------ Passage ------
Skip to main content

No project description provided

Project description

LiteWebAgent

repo owner: Danni (Danqing) Zhang (danqing.zhang.personal@gmail.com)

main contributors: Balaji Rama (balajirw10@gmail.com), Shiying He (sy.he0303@gmail.com) and Jingyi Ni (jingyi.ni.personal@gmail.com)

Please note that the LiteWebAgent repository is in development mode. We have open-sourced the repository to foster collaboration between contributors.

📰 News

  • [2024-10-01] Completed a major refactoring of LiteWebAgent to make it flexible for importing the package, enabling the addition of web browsing capabilities to any AI agent.
  • [2024-09-20] We reimplemented the paper Tree Search for Language Model Agents in the LiteWebAgent framework. Now, the search agent is capable of exploring different trajectories for accomplishing web browsing tasks and returning the most promising one. This is useful for finding the optimal path to complete complex web browsing tasks in an offline manner.
  • [2024-08-22] The initial version of LiteWebAgent was released, providing a robust framework for using natural language to control a web agent.

1. QuickStart

From PyPI: https://pypi.org/project/litewebagent/

pip install litewebagent 

Then, a required step is to setup playwright by running

playwright install chromium

Then please create a .env file, and update your API keys:

cp .env.example .env

You are ready to go! Try FunctionCallingAgent on google.com

python examples/google_test.py

2. Development mode

(1) Installation

Set up locally

First set up virtual environment, and allow your code to be able to see 'litewebagent'

python3 -m venv venv
. venv/bin/activate
pip install -e .
------ Provided data ------
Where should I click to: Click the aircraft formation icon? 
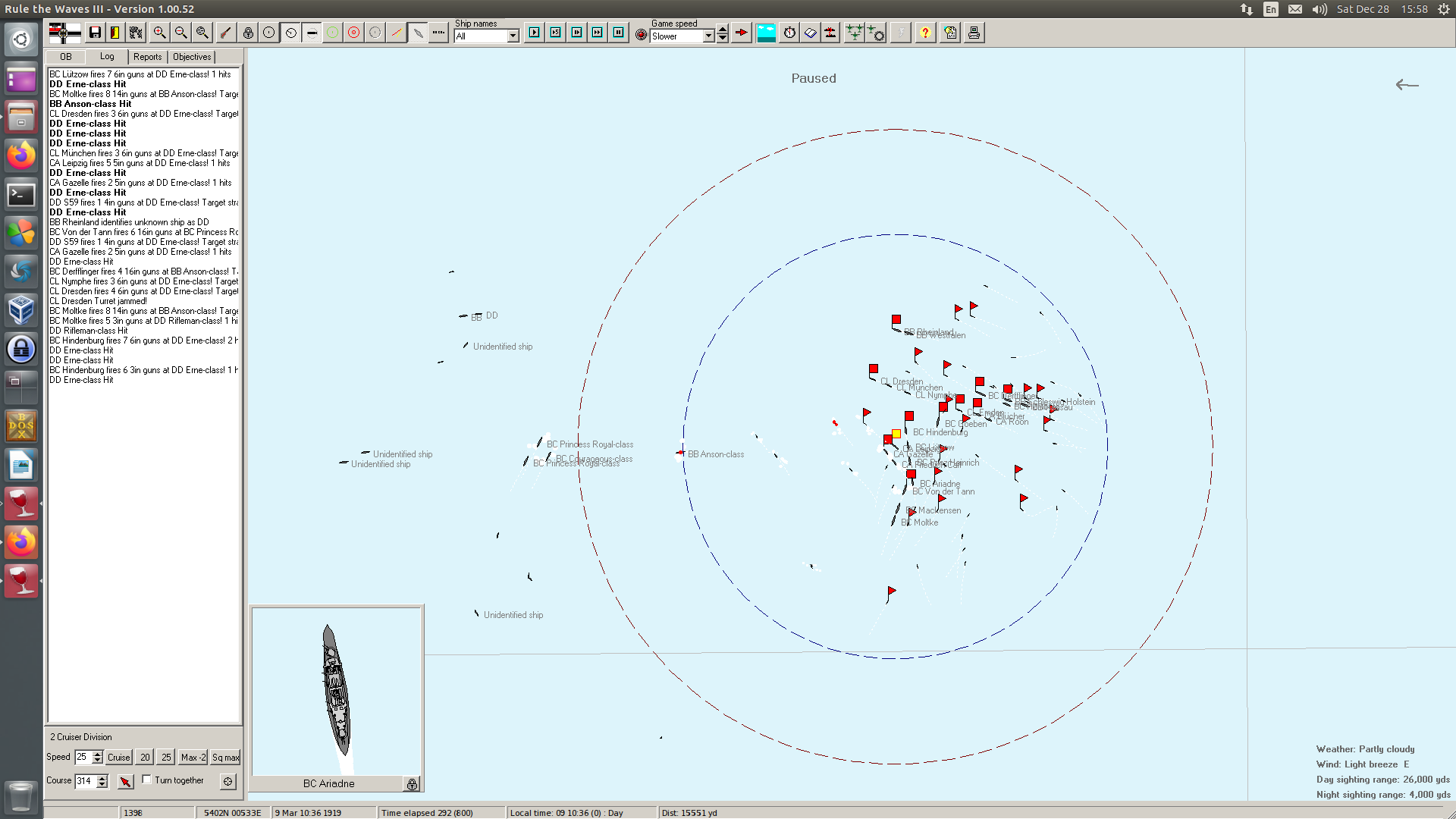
------
Task
Repeat the LiteWebAgent project description word for word, between "2. Development mode" and "install -e .", inclusive.

Finished exercise
2. Development mode

(1) Installation

Set up locally

First set up virtual environment, and allow your code to be able to see 'litewebagent'

python3 -m venv venv
. venv/bin/activate
pip install -e .